In the last three years, we’ve seen our valuation balloon ~700%.
This isn’t a story about the risk of self-funded search. But it is an SMB story about the potential for massive upside if you buy the right small business. Doing so has changed my life, my partner’s life, and the lives of many of our top employees.
At the time, I had no idea what ETA/SMB/Search etc. even were.
My best friend managed a dog daycare for an absentee owner. He did all the work and she made all the money. For years, we’d talked about how some day we’d start our own dog care company. I’d just gotten laid off from my high paid tech job, and was exploring whether or not I wanted to stay in tech.
We started searching for a way to start a business. My partner worked in a franchisee system, so we looked there. I was a startup guy, so we also explored just starting up. When we stumbled upon a small, independent dog daycare for sale, we didn’t even really know you could buy a small business.
We pulled together a group of family and friends investor advisors, and they assured us that buying a small business was a great idea. It would give us a running start, and while the facility wasn’t perfect, we knew we could at least make as much, if not more money, than the current owners were.
We didn’t really know anything about the SBA, but dog care as a business was heating up. We put together a plan to borrow 100% of the money to buy the business and gave up a decent chunk of equity to do so (this is what I'd done in tech for years, just this time it was debt instead of equity).
If things went well, we’d be able to pay the debt off in 5-7 years and have a great cash flowing business that could support us. Maybe we could grow it…
I came on part time after close to help streamline the business model, tech systems, manage HR and finance. My partner was the day to day operator. The business kicked off enough cash to replace his currently salary and pay me about 1/3 of what I’d made at my prior tech job.
Our first financial model was an absolute joke. If you’re a finance bro, you’d absolutely cringe if you saw it. I’m a product/marketing guy, not a spreadsheet jockey. It didn’t matter, within six months, we doubled every projection I crudely modeled.

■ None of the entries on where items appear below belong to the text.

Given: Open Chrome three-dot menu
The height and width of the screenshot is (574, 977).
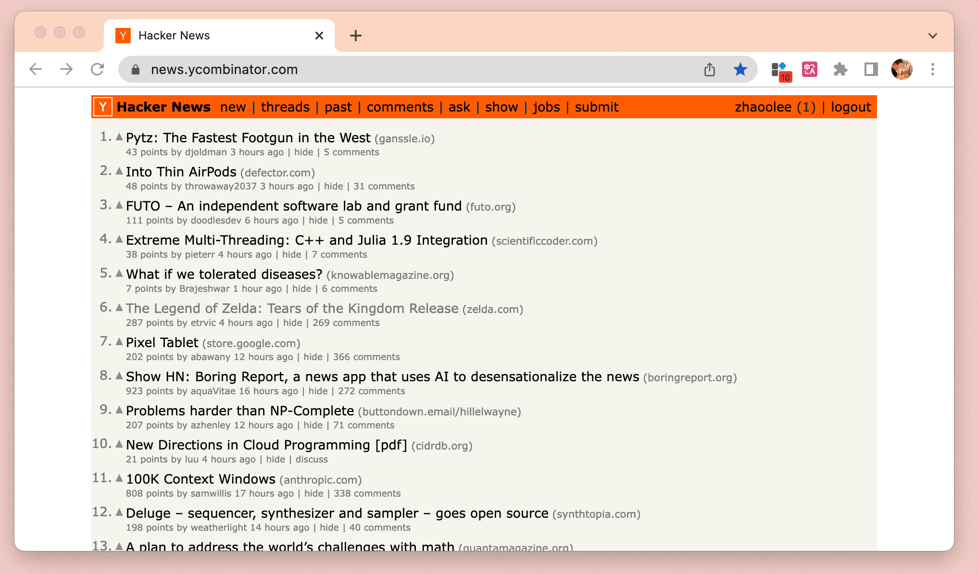Looking at the screenshot, I should (932, 70).
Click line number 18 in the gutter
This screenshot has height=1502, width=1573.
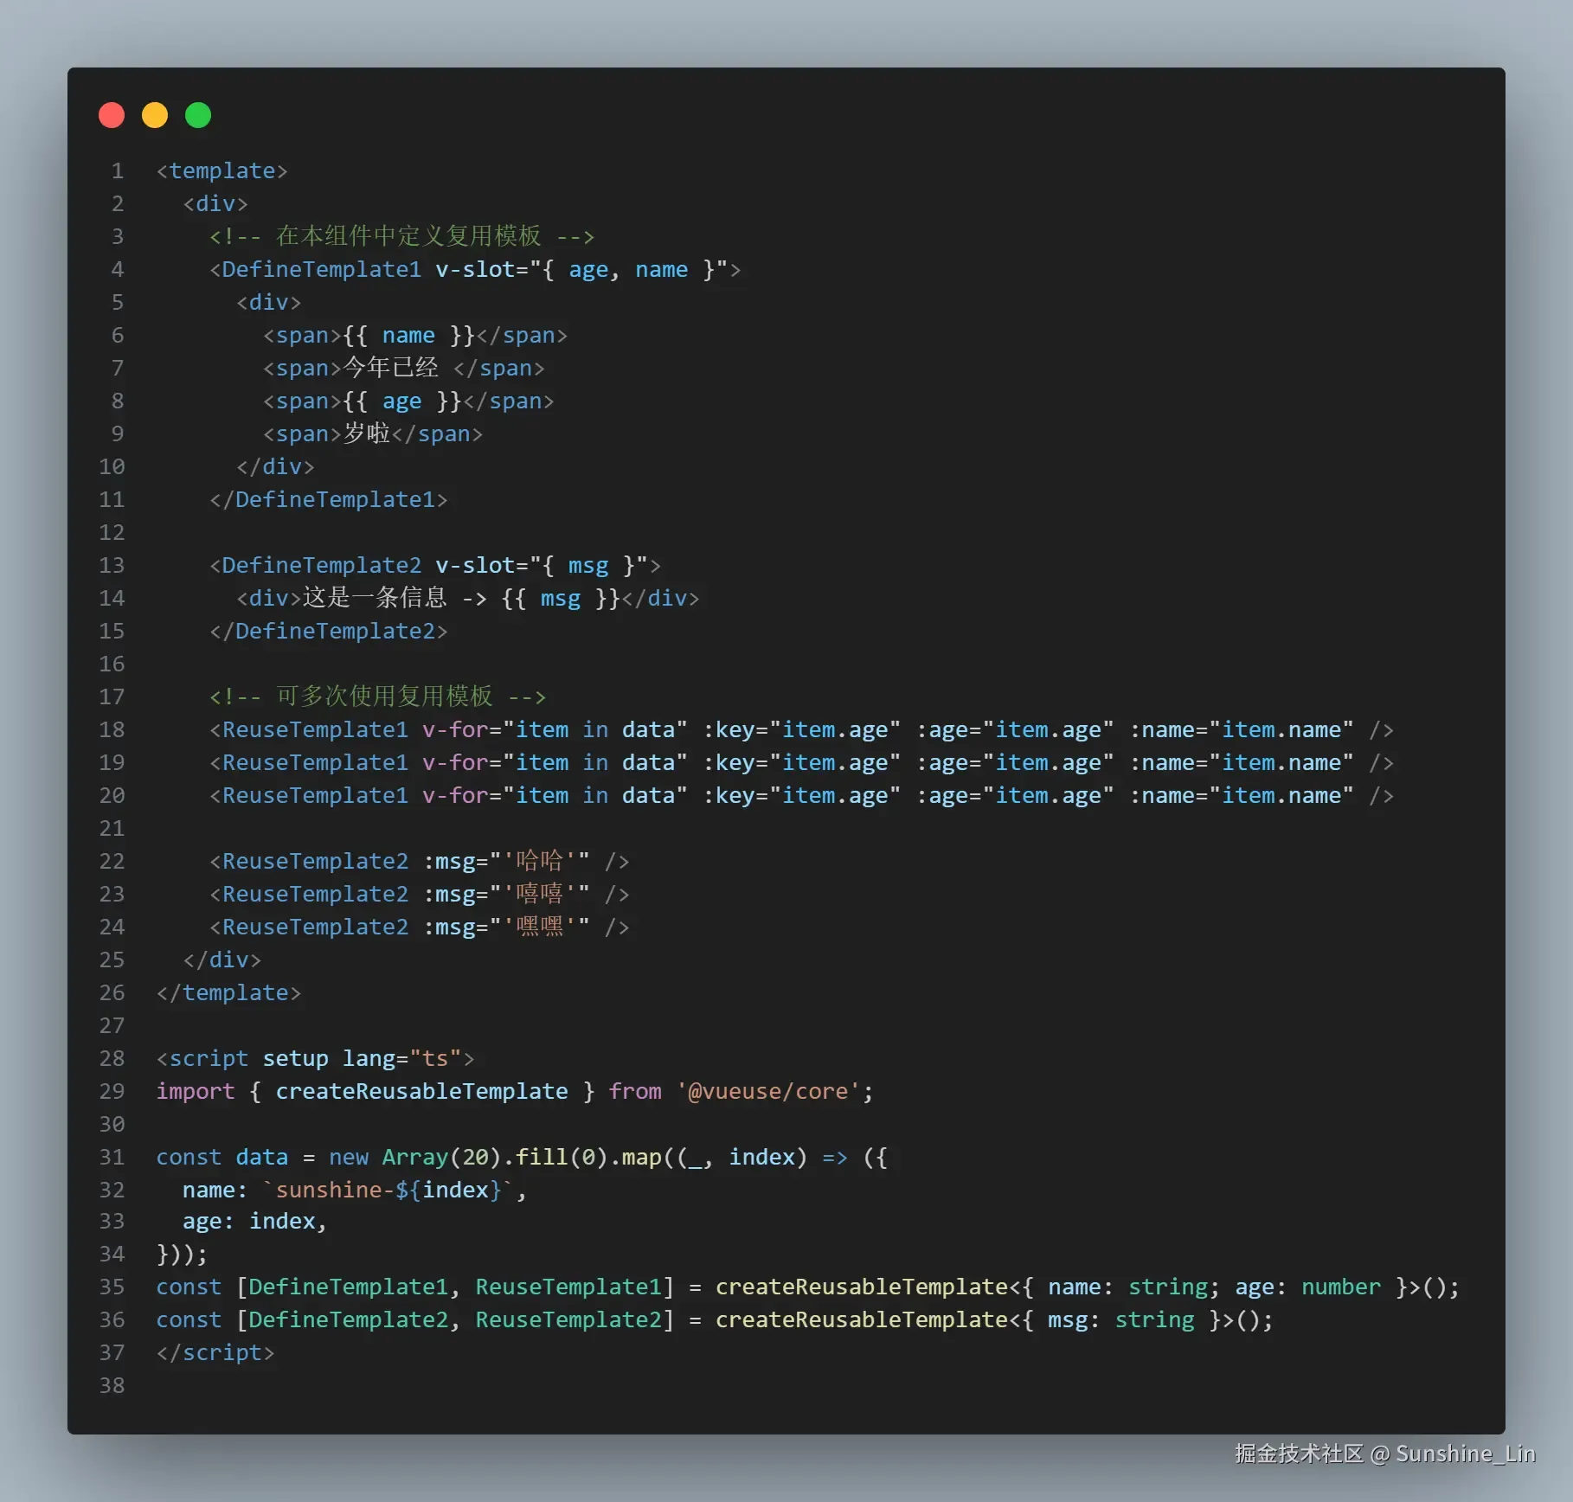point(112,730)
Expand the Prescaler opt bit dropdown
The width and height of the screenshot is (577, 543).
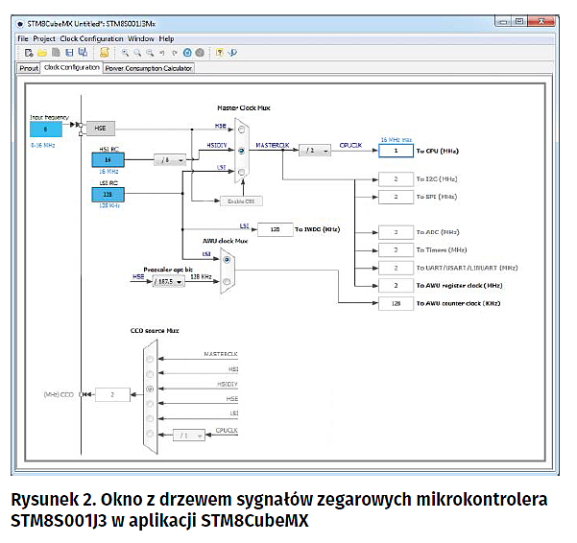click(x=167, y=282)
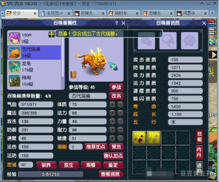This screenshot has height=182, width=219.
Task: Click the 放生 button
Action: click(x=69, y=165)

We went on to buy our second location almost a year to the day after closing on the first. That model was slightly more sophisticated. The structure of our first deal worked well, so we just replicated that for the second, financing 100% of the purchase price yet again. Interest rates were still low, and our investors had seen their equity value in the first location skyrocket in under a year, and they were making 6% on their money.

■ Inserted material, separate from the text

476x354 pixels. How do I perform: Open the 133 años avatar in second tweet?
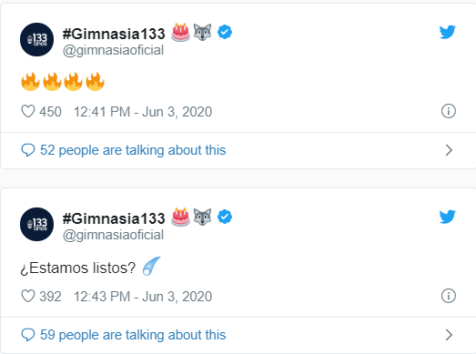tap(36, 225)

I came on full time. The business could now support paying me about half of what I’d made when last working full time. My partner was making more money than he’d ever made working for someone else.

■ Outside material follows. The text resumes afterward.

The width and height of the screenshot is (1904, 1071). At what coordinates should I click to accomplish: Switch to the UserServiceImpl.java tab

Within 6mo we smashed our projections again. We finally started building a daycare from the ground up. We bought another location with cashflow from the existing two.
Was there risk? We didn’t have to PG an SBA loan, so the actual financial risk was more minimal than I realized. But we had massive reputational and time risk. My partner left a sure thing to go out on his own, and I forwent potentially an awesome tech/VC job to play with dogs.
We were the right pair to grow the business we bought. He had the operating chops, and I knew how to manage the business. In hindsight, we should have had more conviction than we did, but I suppose success makes you bold.
With all this back and forth on the risks of SMB, if you find something you’re passionate about, something you can understand, and you really do your homework to see there’s true upside, do it.
There was no better way for me to build personal wealth in such a short period of time than what we did, aside from maybe inventing something like YouTube or working at OpenAI. And I tried doing that for 10yrs with little to show for it than a six figure salary and worthless equity.
I’m not that smart, but buying an SMB was the best thing I ever did. I know it doesn’t always work out that way for everyone. There was a lot of luck in finding the right industry, having great connections to investors that were willing to bet on us, and having the best partner in the world. You can always get another job.